I am consuming a couple of feeds at the same time and assembling one single feed. When grabbing and 'cleaning up' the description for a particular tag, I find bullet characters, that I cannot for the life of me 'remove' from the output.

Doing a simple str_replace to find the (just like that, not an li or ascii value) character does nothing at all for me. I'm scratching my head and wondering why this is? This does not seem to be an encoding issue, simply a bullet point being sent over in a non ascii safe format.

Anyone run into this? A character you couldn't identify or remove?

Here is some example text:

Required Qualifications:
•BSME or equivalent four year degree
•Minimum four years in blahblah industry experience

The above is an example of a description I wish to clean up (would love to replace the bullet with a -, but would settle for just removing it.

Ideas?

EDIT -------

Based on feedback, here is some additional detail. The character just comes through as is . I doubt it is an encoding issue as this particular location ouputs this data set to either HTML (webpage with the details) or to an XML feed (packaged html tags inside the description field).

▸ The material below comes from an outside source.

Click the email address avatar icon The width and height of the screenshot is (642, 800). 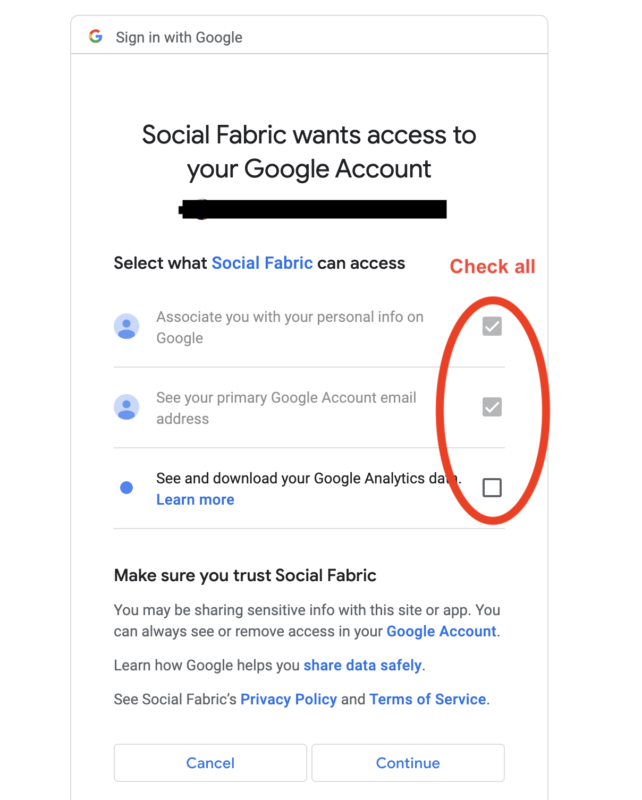coord(127,407)
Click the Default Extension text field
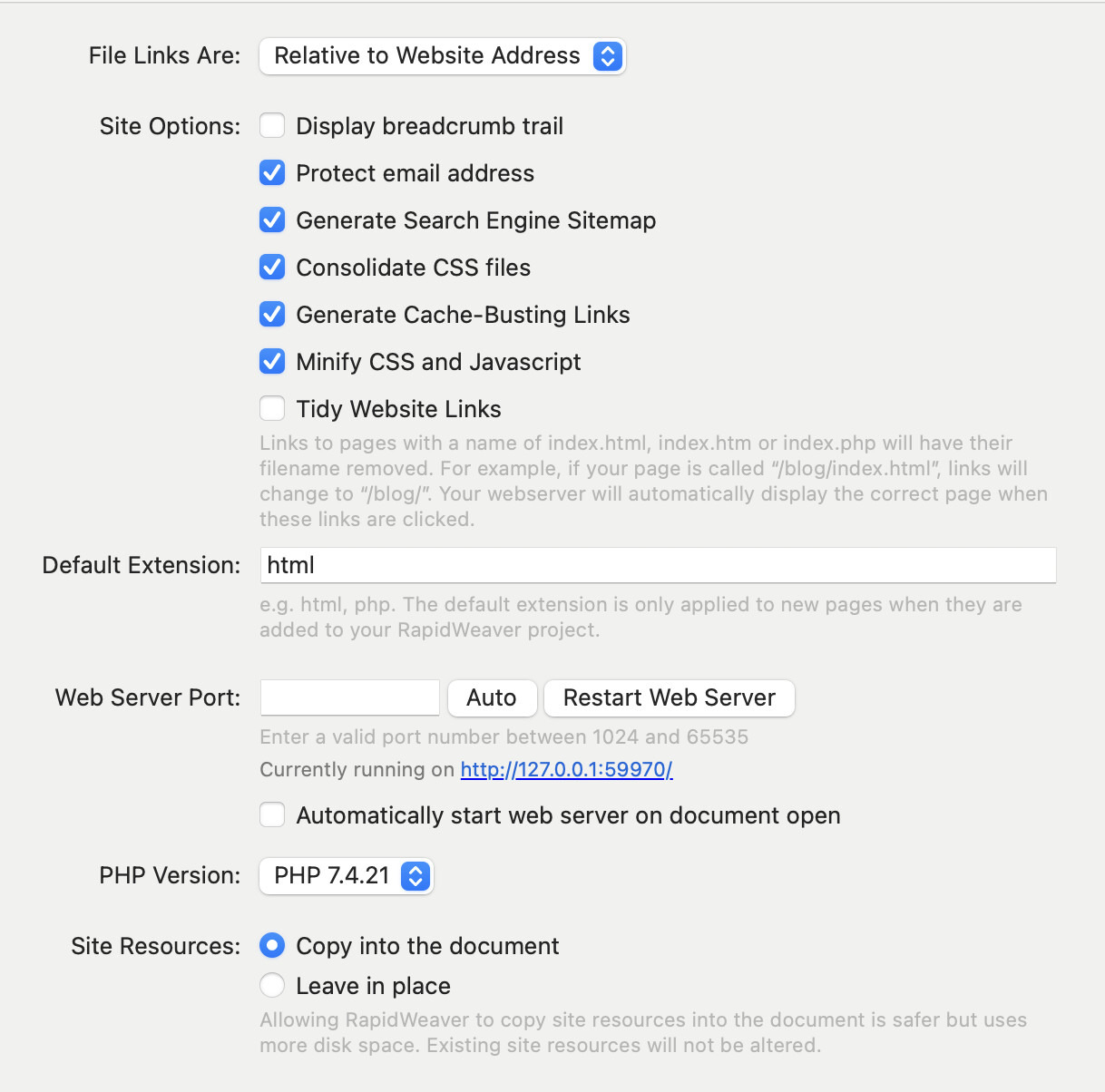1105x1092 pixels. tap(657, 565)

I consume the multiple xml feeds using xml2array (php). I have not had any issues with it before. I am pretty sure it is UTF-8, just the bullet comes through.

To assemble the feeds, I build my own array server side, and once I correlate the proper values from the other feeds, I output the final 'built' xml feed (which I then have an internal app consume).

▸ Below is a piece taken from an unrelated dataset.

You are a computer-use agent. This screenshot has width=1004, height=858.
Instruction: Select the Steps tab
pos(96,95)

The reason for consuming multiple sources? Gaps in the data that are not available in 1 format.

MORE EDITING -------

Ok looks like this is an encoding issue, but I still have yet to remove the bullet. I convert it using utf8_encode however I get odd symbols that don't copy identically, so I get something like â[]¢.

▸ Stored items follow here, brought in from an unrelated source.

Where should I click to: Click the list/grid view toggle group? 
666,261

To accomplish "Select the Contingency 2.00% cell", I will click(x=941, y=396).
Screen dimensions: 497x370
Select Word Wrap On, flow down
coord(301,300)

Again I am doing something like xml2array(URL), which converts the XML @ the url to an array, then simply grabbing data from the built array.

+1  A: 

the html code for that character is • and the numeric code is •. Might try searching on those

btw: maybe a preg_replace() will do the trick

$str2 = preg_replace("/•/", "", $str);
krike
I think you should replace the actual bullet with the bullet code? - • if the feed comes from a webpage then that would be it's code. Otherwise just do 2 str_replace()'s, one on the code and on on the actual bullet?
etbal
@etbal: There is no need to *ever* replace actual characters with their entity reference counterparts in XML.
Tomalak
cool! I learned something new today @Tomalak Thanx :)
etbal
None of the 3 suggestions above work. Its really odd..
Jakub
I've tested the code I provided and it works, of course the text to replace was just a string.
krike
In the end, this worked, but it was an encoding issue that I had to tackle, converting to UTF-8, then stripping the garbage that was converted out... meh.. encoding issues.
Jakub
A: 

If the feed contains a literal bullet character, check if the encoding of your PHP file matches the encoding of the feed. Otherwise str_replace will miss the char.

chiborg
A: 

Try preg_replace and search for \u2022

2022 is a unicode code-point for bullet character.